Wednesday, May 22, 2013

Gara-gara saya menshare status Fahmi Amhar yang ini, lapak saya jadi tempat diskusi vaksin lagi.
Saya jadi ingin memuntahkan hal yang sering disalahpahami oleh orang yang menolak atau tidak menolak vaksin, yaitu sikap bahwa ini urusan individual, tentang anak kita saja.

Oh my god... vaccine issue is not merely about my/your children! But it is about our children, all children in the world.

Ibu-ibu yang tidak memvaksin anaknya sering tidak sadar bahwa vaksin itu terkait dengan kesehatan masyarakat. Banyak yang mikir isu ini cuma tentang kesehatan anaknya sendiri saja. Jadi, mereka puas saja ketika anaknya sehat. Mereka lupa kalau seorang anak bisa saja tidak sakit namun menjadi carrier sebuah penyakit dan menularkan pada anak lain.

Atau dengan teori bahwa tubuh manusia memiliki sistem imun mereka mencukupkan dengan itu. Yap, benar bahwa tubuh memang memiliki sistem imun. Tapi sedewa itukah sistem imun manusia? Okelah kita anggap saja bahwa manusia memang memiliki imun super dan semua penyakit bisa kalah hanya dengan imun itu. Dengan premis seperti ini pun tetap saja kita tidak bisa menafikan sunatullah bahwa ketika virus menginfeksi sebuah tubuh, imun butuh waktu untuk melahirkan obatnya. Cara kerja imunitas kan seperti ini:

Percakapan antara virus dengan imun pada tubuh yang tidak divaksin:

Ketua Virus: "Ayo kawan-kawan... kita taklukkan daerah ini. hohoho"
Pasukan virus: "Ayo... serbu...!"

*di belahan tubuh yang lain*

Mata-mata imun: "Lapor pak ketua imun, kita diserang oleh virus tidak dikenal. Kita harus segera melawan!"
Ketua imun: "Baik, segera kirimkan mata-mata untuk mencuri informasi tentang mereka. Cari tau bagaimana cara kerja dan susunannya. Segera laksanakan prajurit!"

Seminggu sampai dua minggu kemudian....

Mata-mata imun: "Lapor pak ketua imun, saya sudah mendapatkan segala informasi musuh kita! Dan tim kita sudah menemukan senjata yang bisa mengalakan mereka."
Ketua imun: "Baik, segera produksi senjata untuk mengalahkan mereka!"

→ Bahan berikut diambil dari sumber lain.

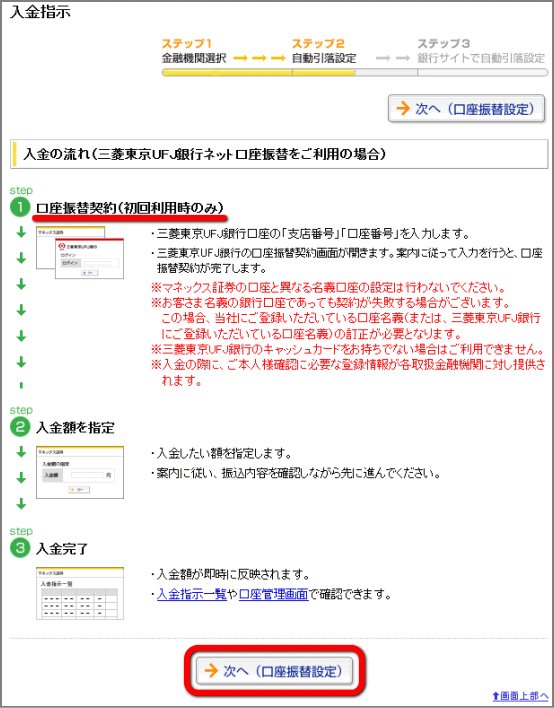Click the first green down arrow under step 2
Image resolution: width=554 pixels, height=708 pixels.
pos(21,452)
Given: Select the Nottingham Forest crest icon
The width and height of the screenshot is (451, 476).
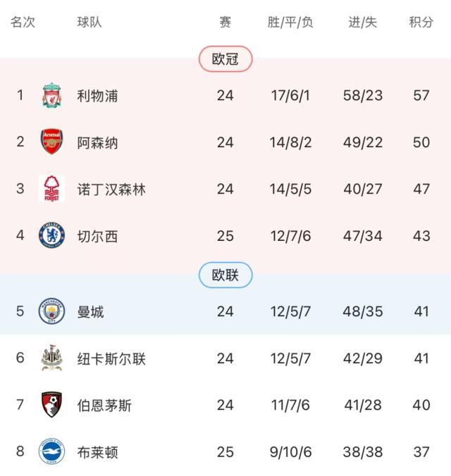Looking at the screenshot, I should pyautogui.click(x=51, y=189).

*ketika imun sedang memproduksi senjata, virus juga sedang memproduksi prajurit dengan jumlah yang lebih banyak lagi*

Akhirnya terjadilah perang besar di dalam tubuh. Ini perang yang sangat berat karena pasukan musuh sudah terlalu banyak. Banyak imun yang mati syahid. Setelah sekuat tenaga berusaha, alhamdulillah... akhirnya pasukan imun tubuh menang melawan virus penyakit.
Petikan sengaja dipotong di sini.